AIM OF THE TASK
Rewrite only the lines of the listing from the line with "Given: Open the preview scaling dropdown" up to and including the line with "Viewport: 1366px width, 728px height.", replacing "dropdown" with "menu" and leaving everything else unchanged.

THE DATA
------------------------------------------------------------------------
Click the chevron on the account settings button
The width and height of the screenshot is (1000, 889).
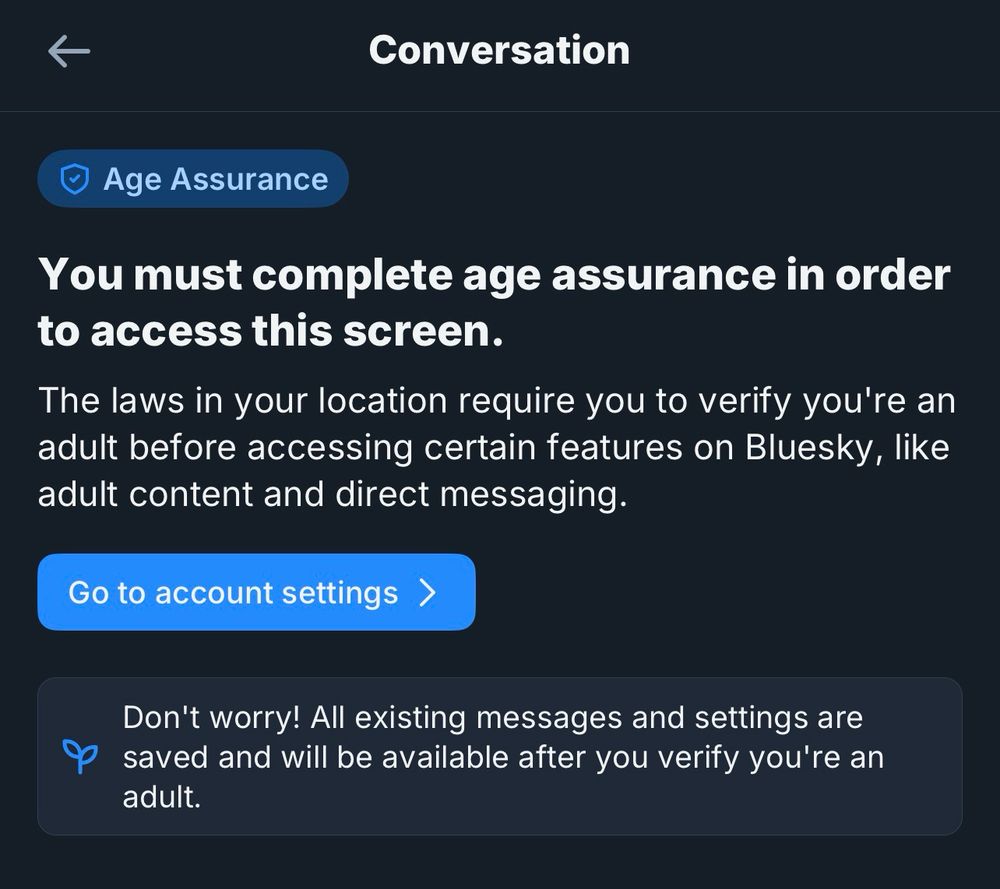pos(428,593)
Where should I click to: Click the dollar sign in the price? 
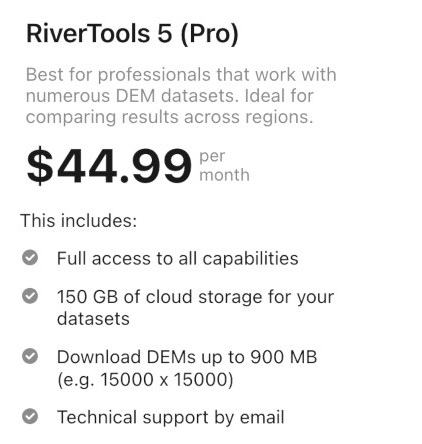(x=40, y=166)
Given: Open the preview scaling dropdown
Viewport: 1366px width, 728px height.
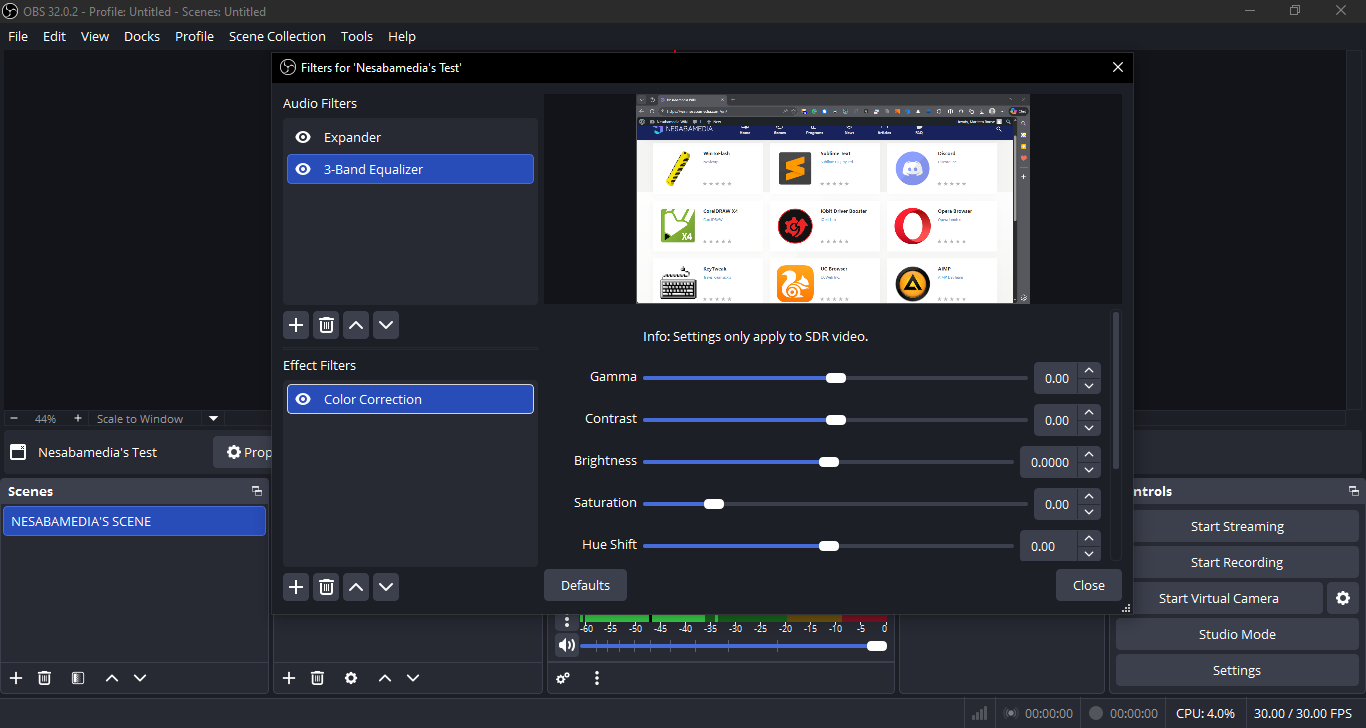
------------------------------------------------------------------------
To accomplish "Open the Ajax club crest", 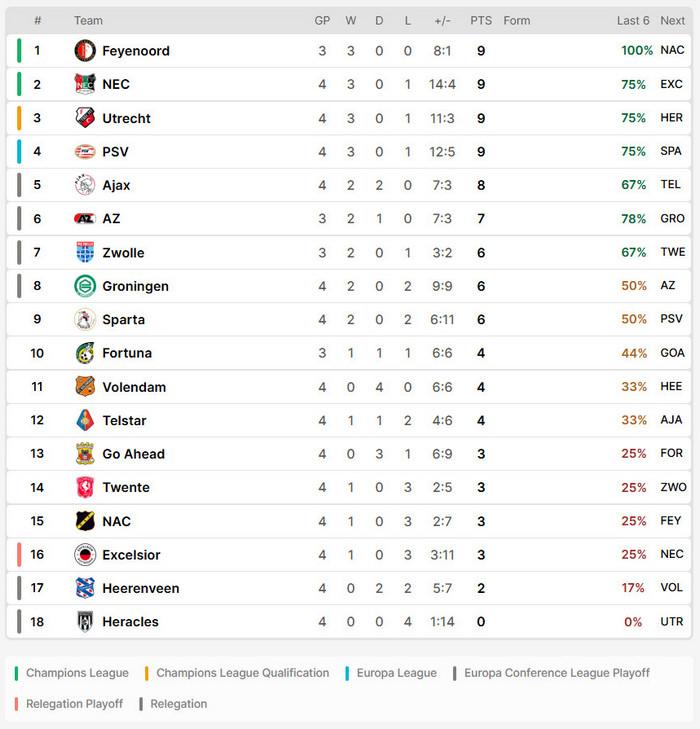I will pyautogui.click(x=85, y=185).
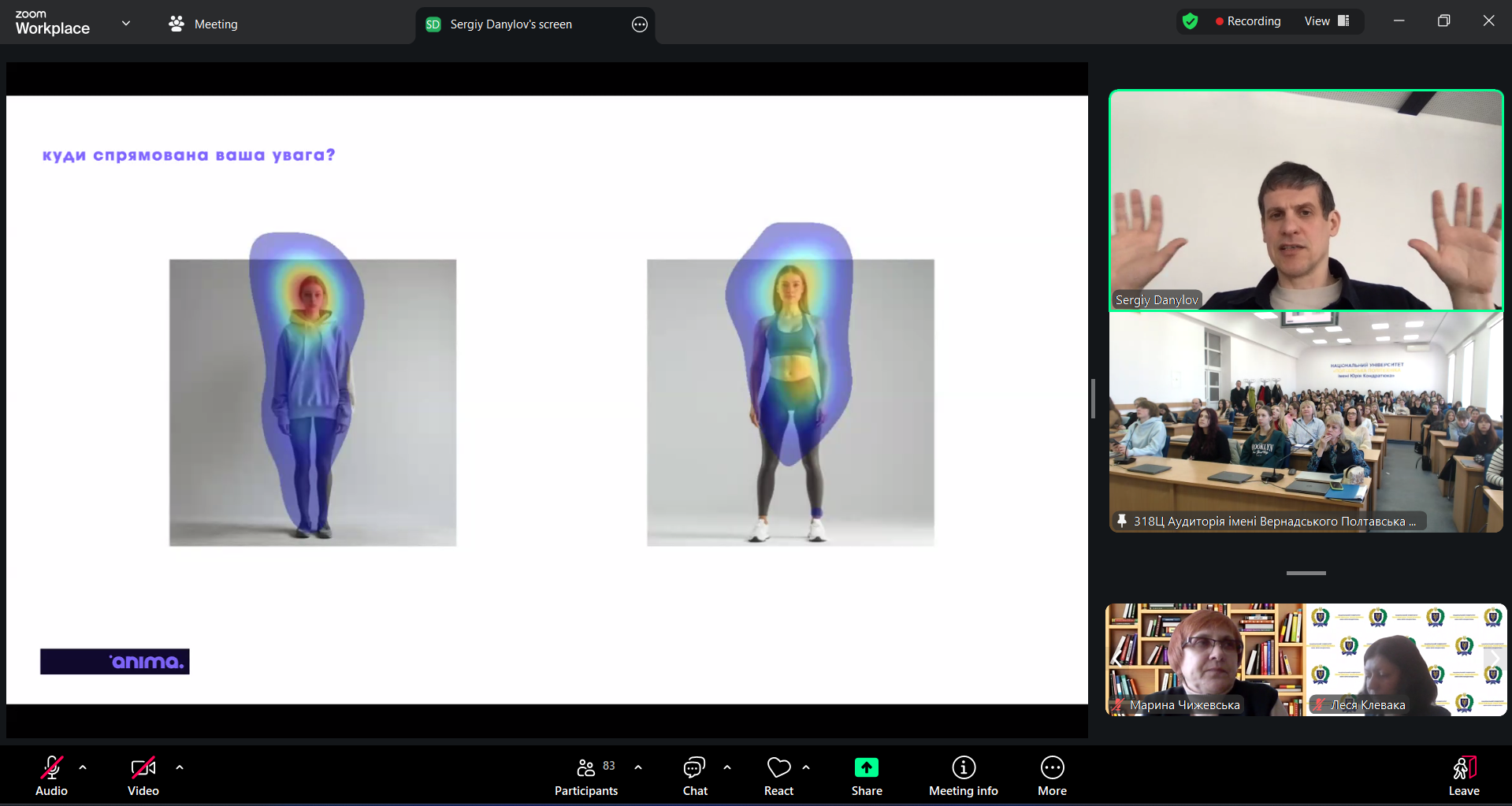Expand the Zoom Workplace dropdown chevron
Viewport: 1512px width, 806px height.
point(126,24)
------------------------------------------------------------------------
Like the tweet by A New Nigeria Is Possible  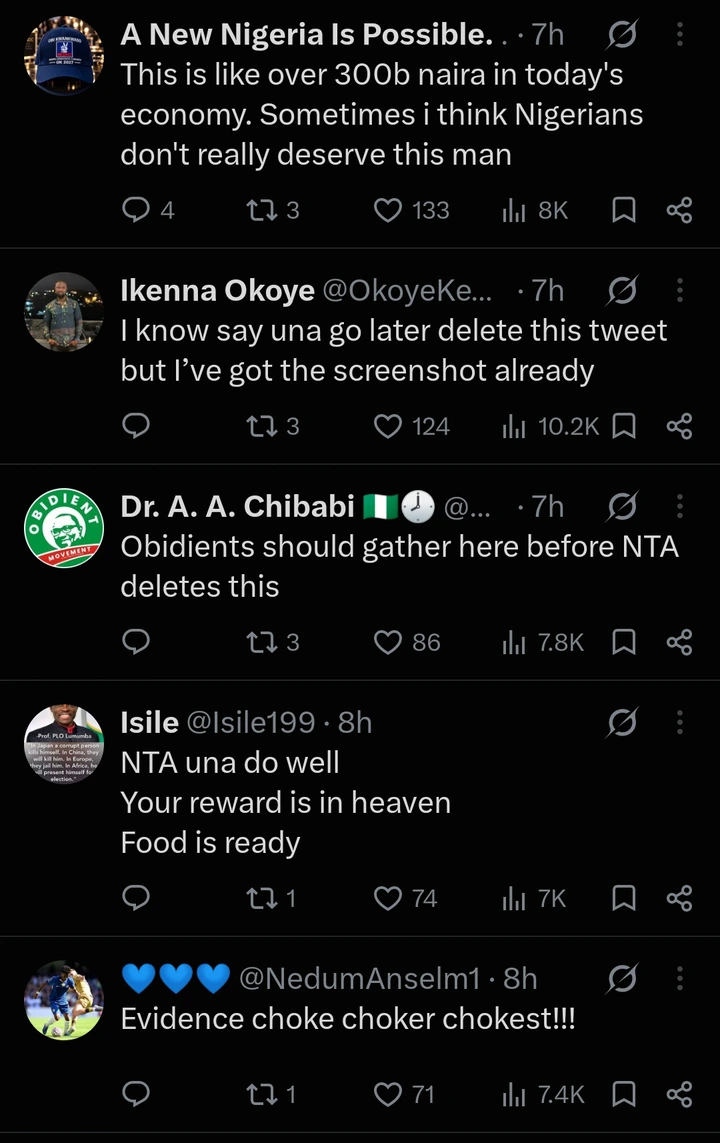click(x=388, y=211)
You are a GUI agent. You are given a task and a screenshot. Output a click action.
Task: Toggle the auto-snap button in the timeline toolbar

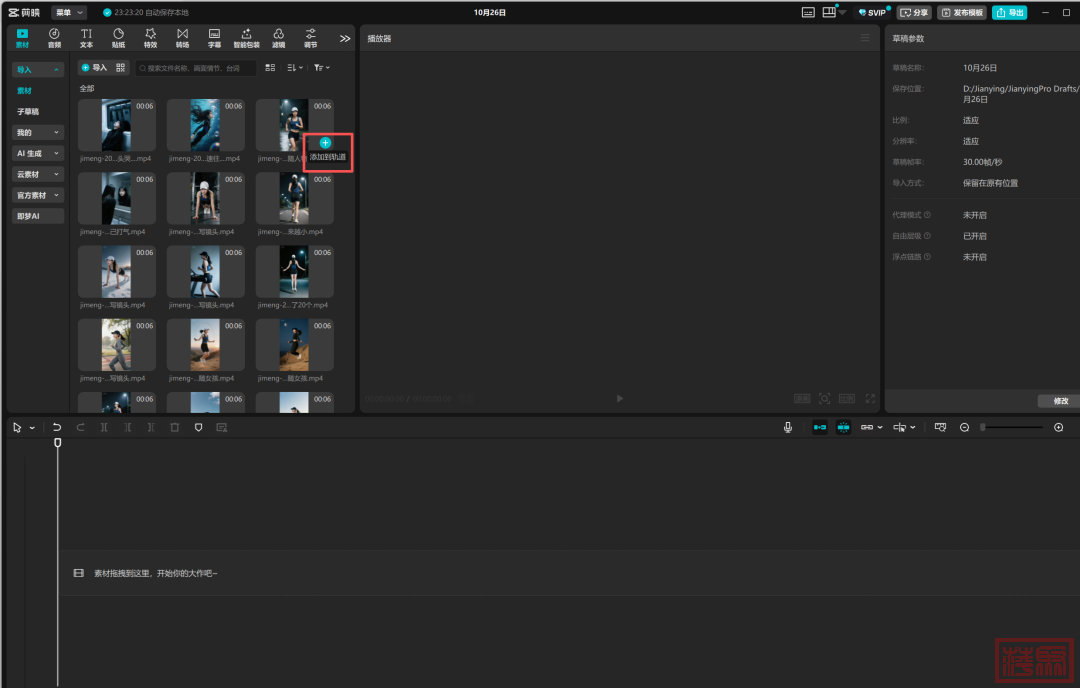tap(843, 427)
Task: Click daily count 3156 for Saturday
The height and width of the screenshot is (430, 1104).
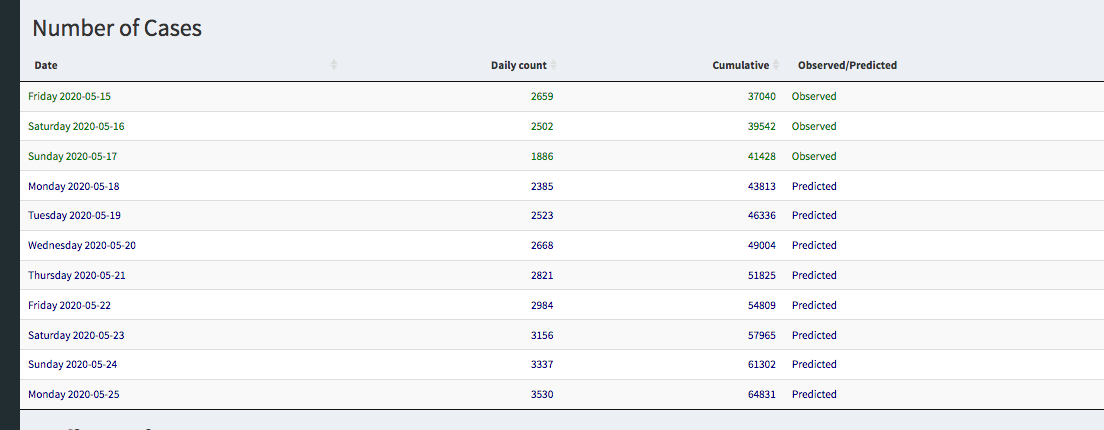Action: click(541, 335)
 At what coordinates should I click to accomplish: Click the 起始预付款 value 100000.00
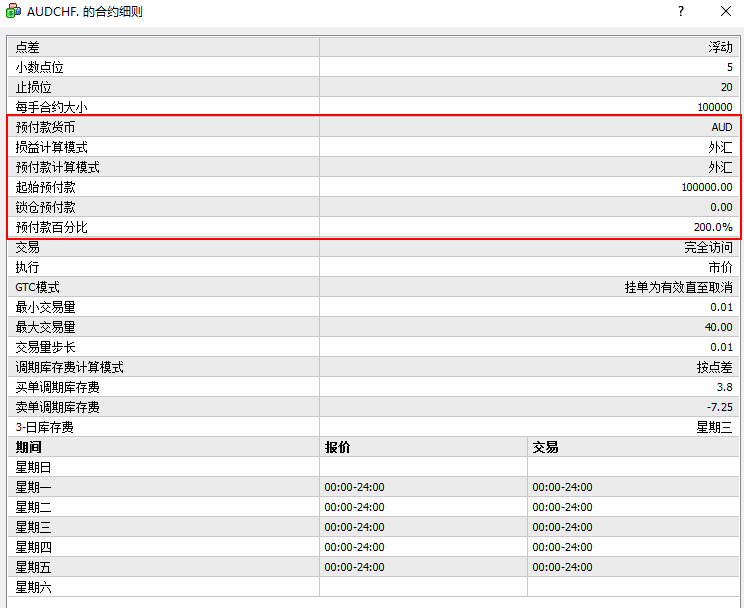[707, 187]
------------------------------------------------------------------------
ANSWER TO THE PROBLEM
Given: Open the preview scaling menu
Viewport: 1366px width, 728px height.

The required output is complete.